Early Diagnosis of Chronic Obstructive Pulmonary Disease from Chest X-Rays using Transfer Learning and Fusion Strategies
Wang, Ryan, Chen, Li-Ching, Moukheiber, Lama, Moukheiber, Mira, Moukheiber, Dana, Zaiman, Zach, Moukheiber, Sulaiman, Litchman, Tess, Seastedt, Kenneth, Trivedi, Hari, Steinberg, Rebecca, Kuo, Po-Chih, Gichoya, Judy, Celi, Leo Anthony
Chronic obstructive pulmonary disease (COPD) is one of the most common chronic illnesses in the world and the third leading cause of mortality worldwide. It is often underdiagnosed or not diagnosed until later in the disease course. Spirometry tests are the gold standard for diagnosing COPD but can be difficult to obtain, especially in resource-poor countries.
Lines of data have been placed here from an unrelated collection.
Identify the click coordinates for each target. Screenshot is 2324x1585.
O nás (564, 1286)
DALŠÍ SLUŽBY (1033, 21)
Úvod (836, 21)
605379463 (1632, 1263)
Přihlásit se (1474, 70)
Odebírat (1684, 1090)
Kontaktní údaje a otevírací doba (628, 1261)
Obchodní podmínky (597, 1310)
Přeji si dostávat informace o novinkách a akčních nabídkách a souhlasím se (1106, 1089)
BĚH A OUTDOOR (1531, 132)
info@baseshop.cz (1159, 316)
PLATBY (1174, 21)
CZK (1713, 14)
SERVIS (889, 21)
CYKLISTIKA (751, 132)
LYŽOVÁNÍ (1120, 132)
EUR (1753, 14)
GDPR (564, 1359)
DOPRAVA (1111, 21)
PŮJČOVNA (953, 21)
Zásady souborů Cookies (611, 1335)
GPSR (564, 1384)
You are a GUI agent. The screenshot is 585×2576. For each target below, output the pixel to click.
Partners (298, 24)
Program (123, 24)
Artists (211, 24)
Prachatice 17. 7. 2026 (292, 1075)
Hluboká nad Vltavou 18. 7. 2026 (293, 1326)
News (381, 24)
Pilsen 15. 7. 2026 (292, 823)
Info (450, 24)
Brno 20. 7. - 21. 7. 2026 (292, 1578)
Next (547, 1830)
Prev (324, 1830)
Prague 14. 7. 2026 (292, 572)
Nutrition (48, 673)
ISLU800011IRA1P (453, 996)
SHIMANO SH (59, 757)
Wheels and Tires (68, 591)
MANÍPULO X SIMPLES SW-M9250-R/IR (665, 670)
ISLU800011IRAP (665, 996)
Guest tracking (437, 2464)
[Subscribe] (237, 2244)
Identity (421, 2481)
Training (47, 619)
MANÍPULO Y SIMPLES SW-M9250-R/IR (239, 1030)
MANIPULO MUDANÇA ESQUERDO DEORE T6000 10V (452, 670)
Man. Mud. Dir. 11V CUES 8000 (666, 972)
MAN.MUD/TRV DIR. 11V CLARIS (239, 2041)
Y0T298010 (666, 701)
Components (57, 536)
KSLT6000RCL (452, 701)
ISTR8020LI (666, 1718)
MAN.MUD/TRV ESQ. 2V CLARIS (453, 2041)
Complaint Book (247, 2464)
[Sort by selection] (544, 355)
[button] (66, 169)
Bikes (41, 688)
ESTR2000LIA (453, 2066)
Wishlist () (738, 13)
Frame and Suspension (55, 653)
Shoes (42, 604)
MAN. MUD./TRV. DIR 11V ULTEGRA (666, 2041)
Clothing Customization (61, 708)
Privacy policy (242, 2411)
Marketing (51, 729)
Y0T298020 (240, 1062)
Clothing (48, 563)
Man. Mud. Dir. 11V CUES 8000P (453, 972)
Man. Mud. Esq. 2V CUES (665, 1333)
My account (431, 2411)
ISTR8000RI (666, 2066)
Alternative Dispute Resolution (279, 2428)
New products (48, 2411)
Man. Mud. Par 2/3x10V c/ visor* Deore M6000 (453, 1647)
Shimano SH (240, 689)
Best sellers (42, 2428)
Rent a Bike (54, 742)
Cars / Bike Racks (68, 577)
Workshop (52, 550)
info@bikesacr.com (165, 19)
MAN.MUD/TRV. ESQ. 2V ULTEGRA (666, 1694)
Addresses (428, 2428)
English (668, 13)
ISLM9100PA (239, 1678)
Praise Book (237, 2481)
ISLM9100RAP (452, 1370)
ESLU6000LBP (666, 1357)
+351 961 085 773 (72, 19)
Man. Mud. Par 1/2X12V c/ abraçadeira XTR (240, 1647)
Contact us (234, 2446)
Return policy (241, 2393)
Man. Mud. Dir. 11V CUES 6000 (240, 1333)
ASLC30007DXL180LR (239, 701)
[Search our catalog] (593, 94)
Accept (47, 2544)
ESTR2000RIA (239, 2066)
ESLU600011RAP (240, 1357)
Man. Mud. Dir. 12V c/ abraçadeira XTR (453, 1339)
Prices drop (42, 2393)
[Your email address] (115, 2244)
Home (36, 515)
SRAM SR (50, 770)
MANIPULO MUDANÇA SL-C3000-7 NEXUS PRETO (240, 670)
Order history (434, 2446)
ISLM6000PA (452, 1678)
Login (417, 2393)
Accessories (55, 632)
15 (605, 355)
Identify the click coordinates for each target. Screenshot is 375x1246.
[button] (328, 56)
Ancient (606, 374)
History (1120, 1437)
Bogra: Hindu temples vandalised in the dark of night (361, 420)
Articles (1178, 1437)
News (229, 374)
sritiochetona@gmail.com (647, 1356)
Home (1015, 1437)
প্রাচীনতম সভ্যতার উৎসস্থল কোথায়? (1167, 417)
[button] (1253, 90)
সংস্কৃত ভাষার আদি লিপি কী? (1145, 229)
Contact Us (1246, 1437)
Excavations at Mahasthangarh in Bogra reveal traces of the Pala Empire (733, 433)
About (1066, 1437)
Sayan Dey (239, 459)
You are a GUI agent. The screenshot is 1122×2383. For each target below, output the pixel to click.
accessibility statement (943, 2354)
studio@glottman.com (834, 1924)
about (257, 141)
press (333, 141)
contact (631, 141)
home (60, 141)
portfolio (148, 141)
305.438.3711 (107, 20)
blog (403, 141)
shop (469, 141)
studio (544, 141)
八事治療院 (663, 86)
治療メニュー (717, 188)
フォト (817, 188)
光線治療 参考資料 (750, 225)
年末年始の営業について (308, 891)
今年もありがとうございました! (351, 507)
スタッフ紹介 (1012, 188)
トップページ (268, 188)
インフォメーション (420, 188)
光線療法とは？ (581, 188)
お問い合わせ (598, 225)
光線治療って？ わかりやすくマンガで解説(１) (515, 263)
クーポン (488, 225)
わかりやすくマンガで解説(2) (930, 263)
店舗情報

Chest X-rays (CXRs), however, are readily available and may serve as a screening tool to identify patients with COPD who should undergo further testing. Currently, no research applies deep learning (DL) algorithms that use large multi-site and multi-modal data to detect COPD patients and evaluate fairness across demographic groups. We use three CXR datasets in our study, CheXpert to pre-train models, MIMIC-CXR to develop, and Emory-CXR to validate our models. The CXRs from patients in the early stage of COPD and not on mechanical ventilation are selected for model training and validation. We visualize the Grad-CAM heatmaps of the true positive cases on the base model for both MIMIC-CXR and Emory-CXR test datasets. We further propose two fusion schemes, (1) model-level fusion, including bagging and stacking methods using MIMIC-CXR, and (2) data-level fusion, including multi-site data using MIMIC-CXR and Emory-CXR, and multi-modal using MIMIC-CXRs and MIMIC-IV EHR, to improve the overall model performance. Fairness analysis is performed to evaluate if the fusion schemes have a discrepancy in the performance among different demographic groups. The results demonstrate that DL models can detect COPD using CXRs, which can facilitate early screening, especially in low-resource regions where CXRs are more accessible than spirometry. The multi-site data fusion scheme could improve the model generalizability on the Emory-CXR test data. Further studies on using CXR or other modalities to predict COPD ought to be in future work.